What is required | Please count the lines in the rows below that contain the string "width", with case counting, and reply with only that number.
* begin *
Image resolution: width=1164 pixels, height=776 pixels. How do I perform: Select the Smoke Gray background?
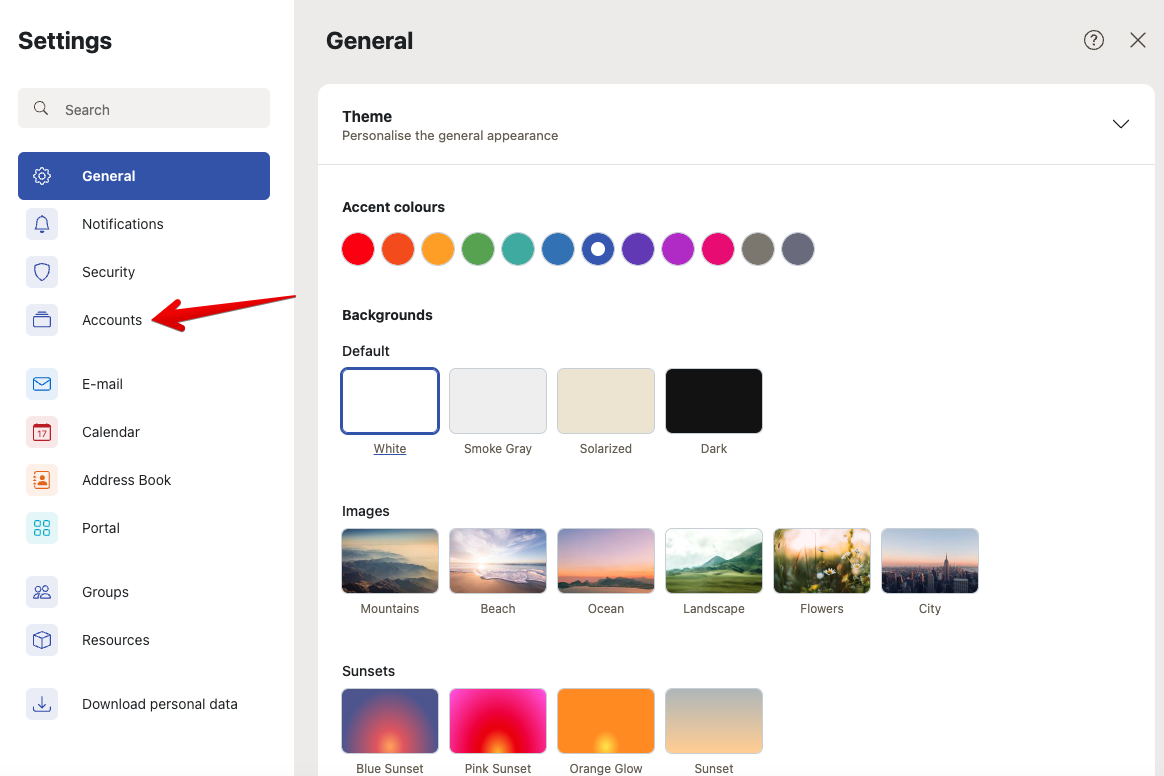tap(498, 401)

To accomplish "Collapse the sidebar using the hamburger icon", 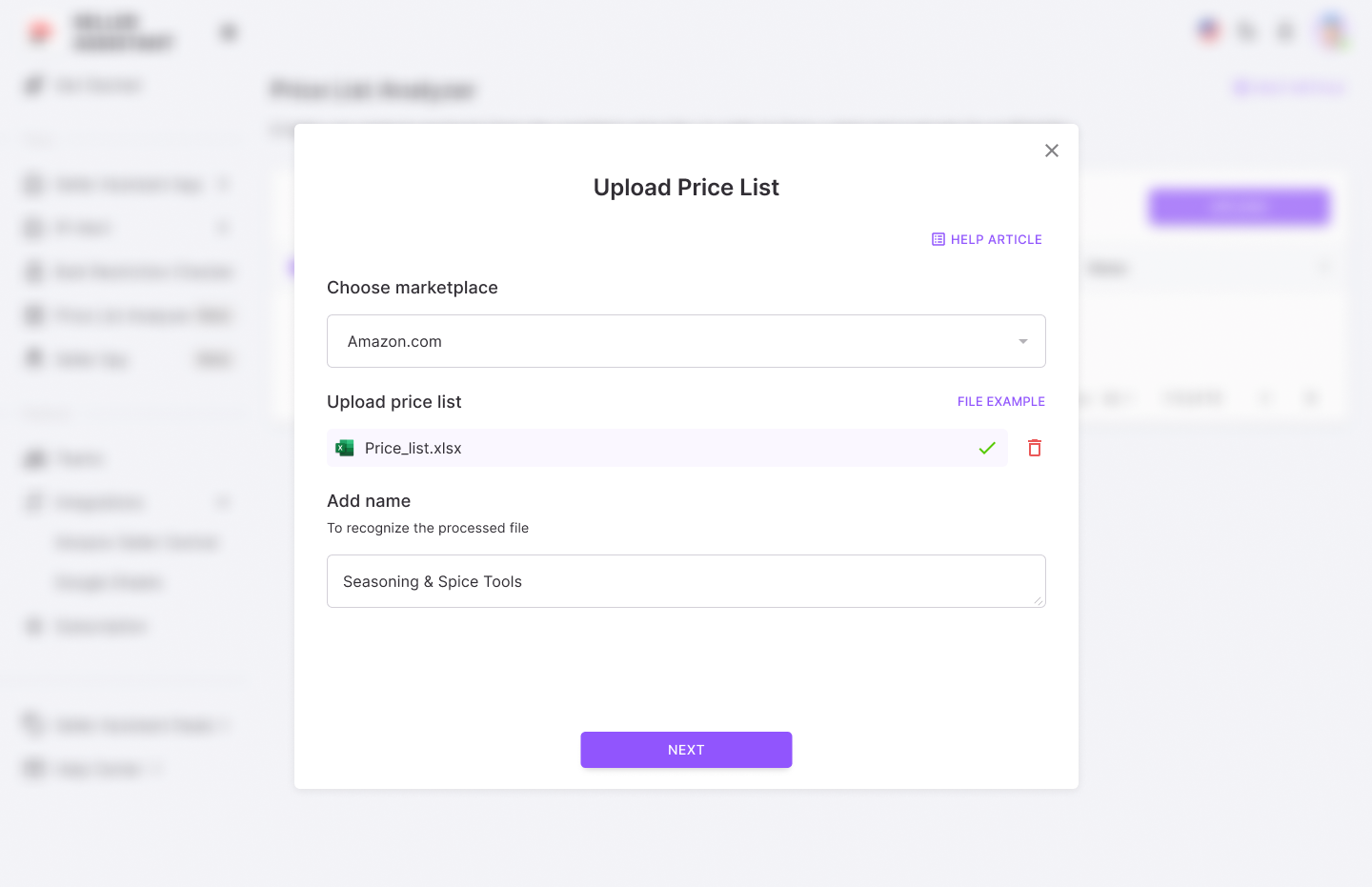I will click(x=228, y=30).
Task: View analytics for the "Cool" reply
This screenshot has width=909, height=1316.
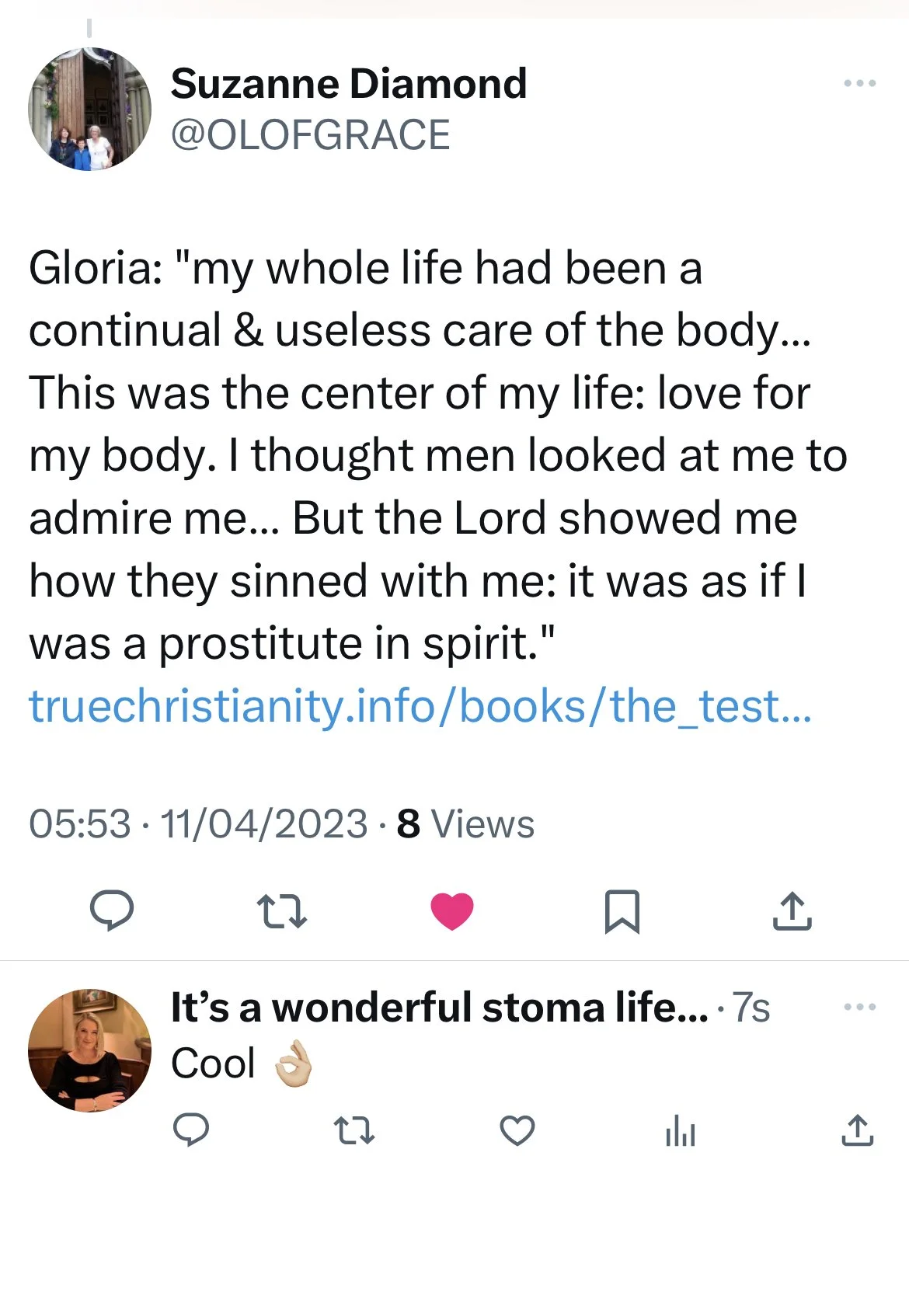Action: pos(680,1130)
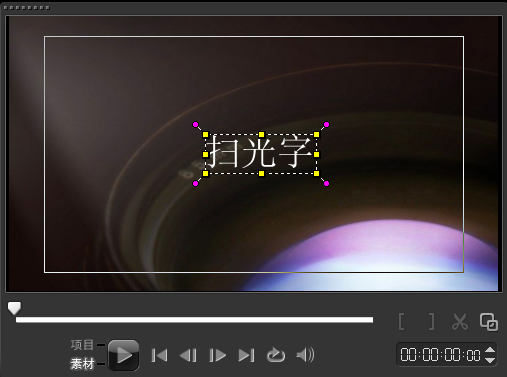Open the system volume speaker control

pyautogui.click(x=305, y=355)
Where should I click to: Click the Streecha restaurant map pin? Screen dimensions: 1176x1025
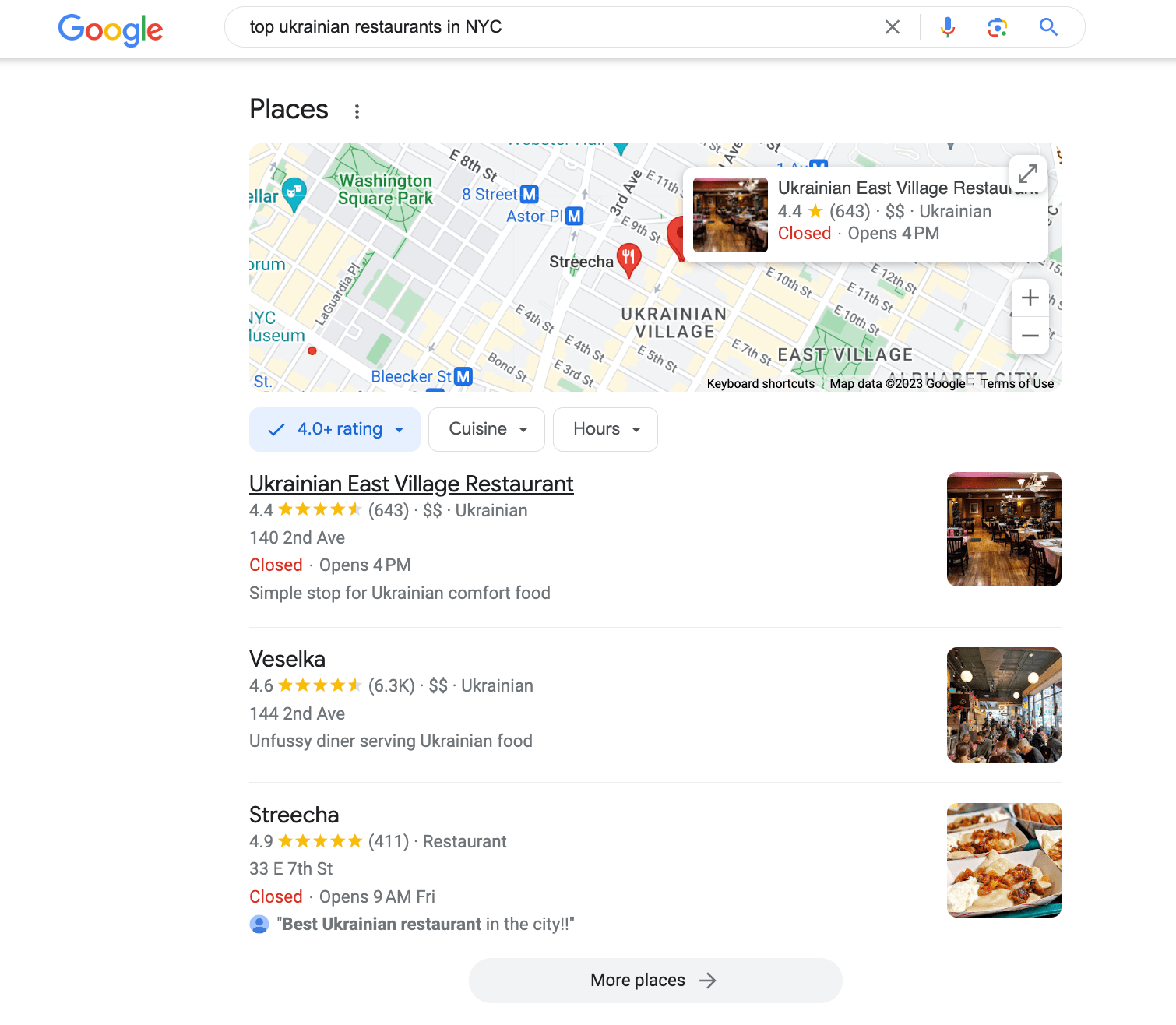[x=628, y=259]
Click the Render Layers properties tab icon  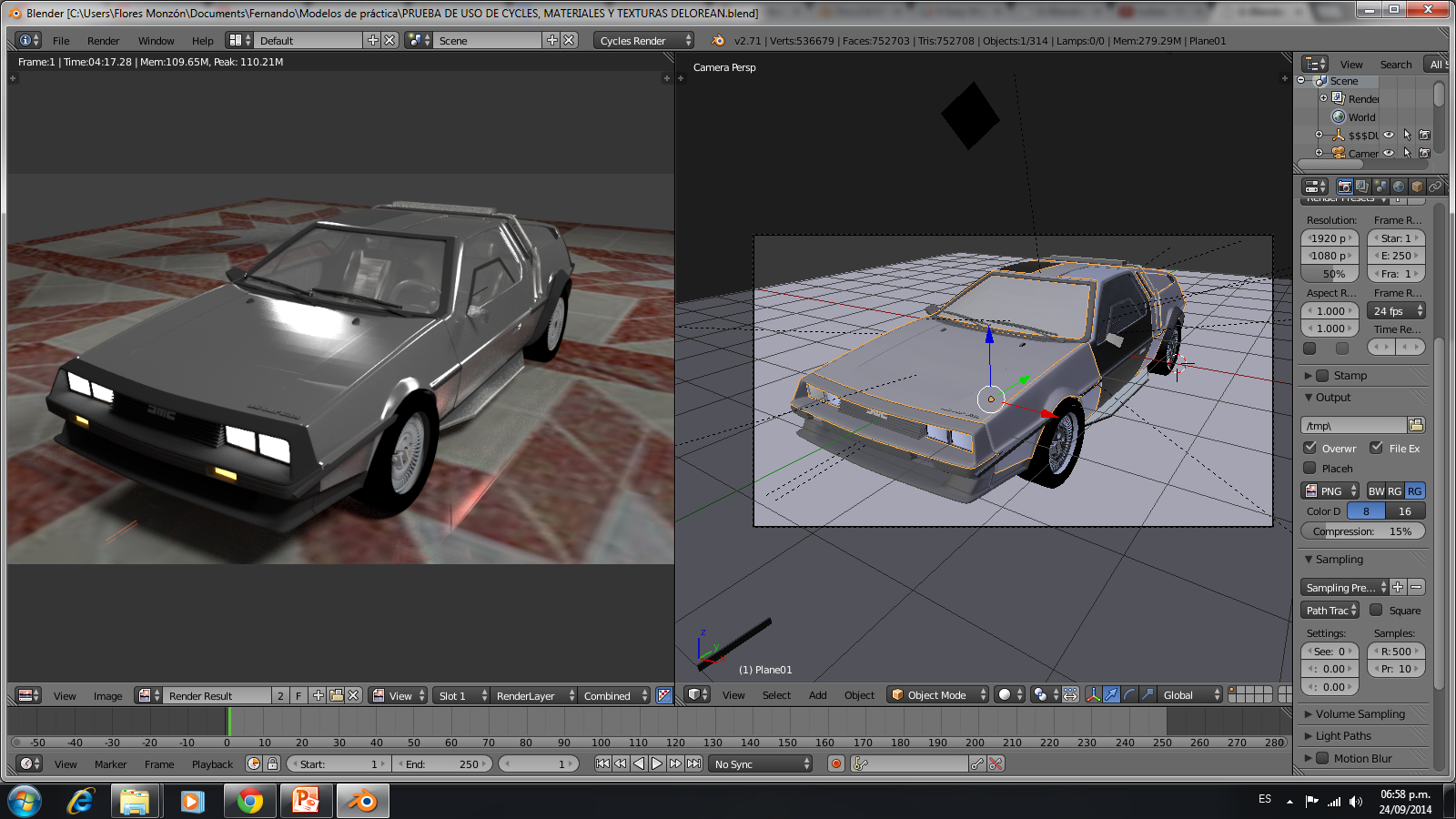tap(1362, 187)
* end *
Correct response | 2